Identification of a Mg2+-dependent protease in human placenta which cleaves hydrophobic folate-binding proteins to hydrophilic forms.

Hydrophobic folate-binding proteins (FBPs), which are only 5-10 kDa larger than 40-kDa hydrophilic FBPs, bind significant quantities of Triton X-100 micelles and elute as apparent 160-kDa species on Sephacryl S-200 gel filtration in Triton X-100. Detergent-solubilized placental membranes release a major (greater than 95%) 40-kDa hydrophilic FBP species as well as a minor apparent 160-kDa folate binding species when similarly analyzed. We tested the hypothesis that this recovery of predominantly hydrophilic FBPs was mediated by a putative hydrophobic FBP-specific placental protease. When placenta was solubilized in the presence of increasing concentrations of EDTA, there was a progressive increase in apparent 160-kDa folate binding moieties concomitant with a decrease in 40-kDa FBPs. At 20 mM EDTA, a single apparent 160-kDa folate binding species was recovered and the 40-kDa FBPs could not be detected by radioligand binding or specific radioimmunoassay.
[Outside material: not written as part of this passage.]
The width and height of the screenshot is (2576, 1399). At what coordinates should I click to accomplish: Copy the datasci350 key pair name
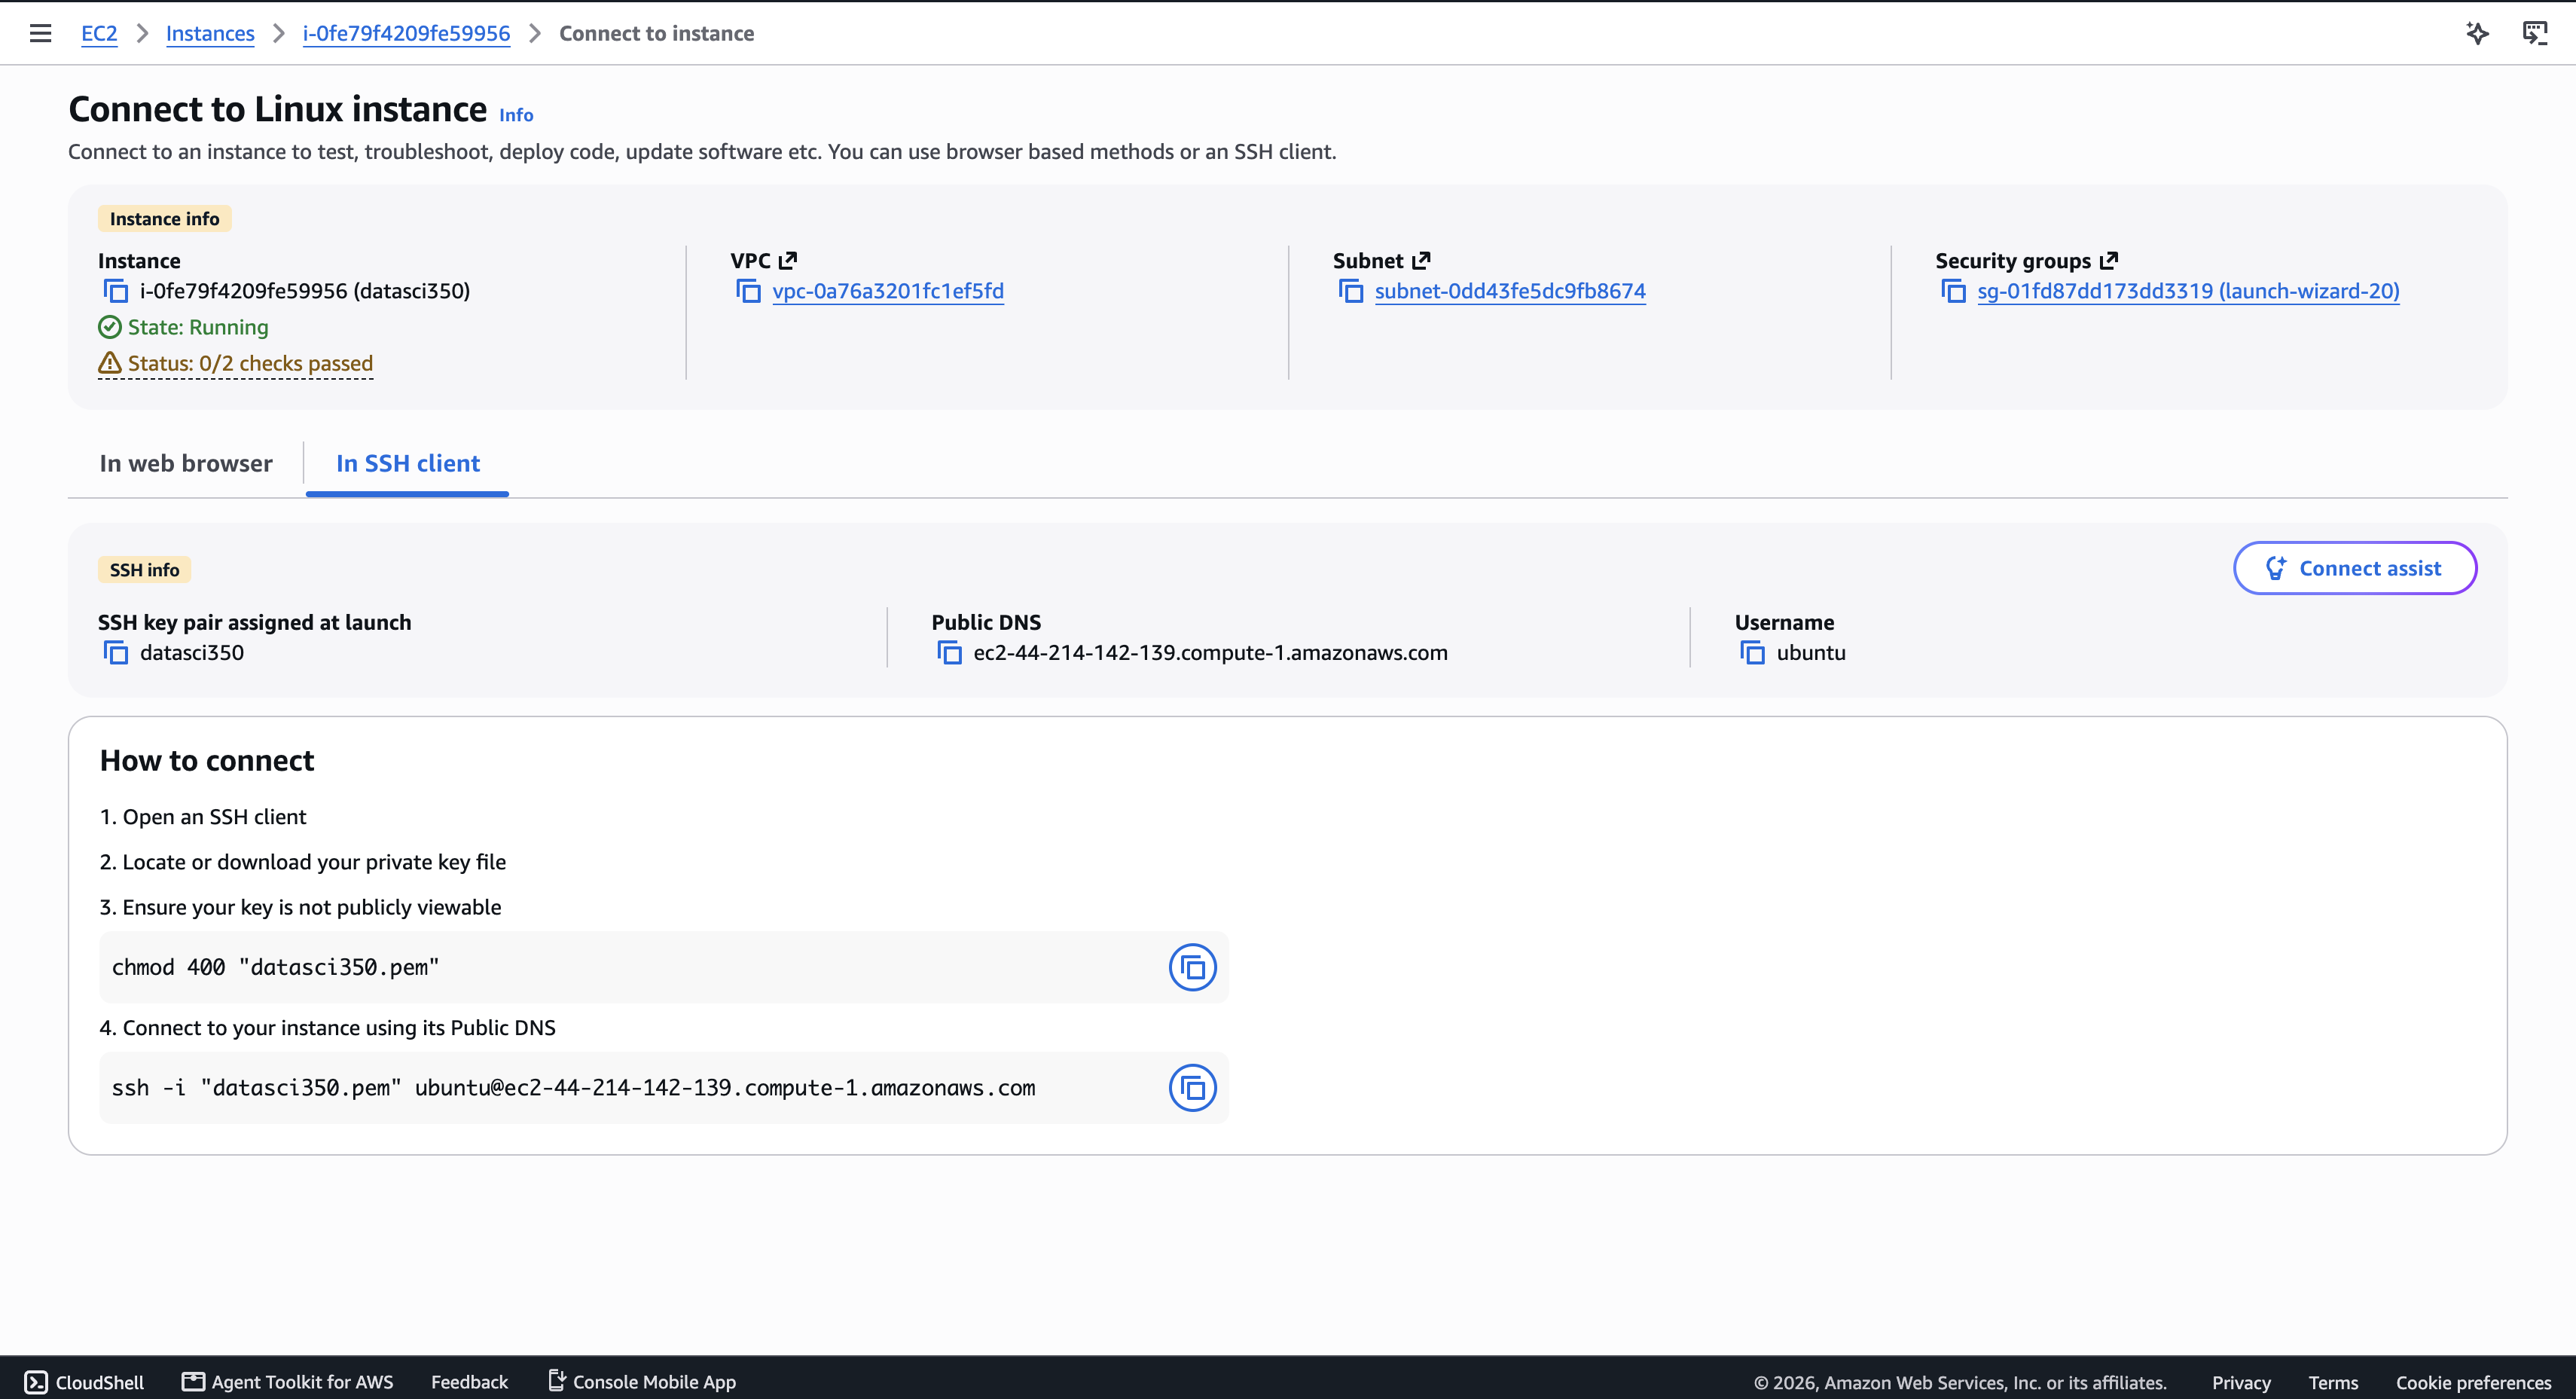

The apparent 160-kDa species specifically bound radiolabeled folates and were specifically immunoprecipitated by rabbit anti-40-kDa FBP antiserum. On 15% sodium dodecyl sulfate-polyacrylamide gel electrophoresis followed by transfer to nitrocellulose and probing with anti-40-kDa FBP antiserum, the apparent 160-kDa FBPs electrophoresed as 45-kDa species. Detergent binding studies indicated that apparent 160-kDa FBPs were hydrophobic, thus accounting for the molecular weight discrepancy in gel filtration in Triton X-100 versus sodium dodecyl sulfate-polyacrylamide gel electrophoresis. The EDTA-mediated inhibition of conversion of hydrophobic FBPs to hydrophilic FBPs by protease was reversed in a dose-dependent manner by Mg2+. If this protease is physiologically relevant, it could play an important regulatory role in folate transport by influencing the net number of hydrophobic FBPs on the cell surface.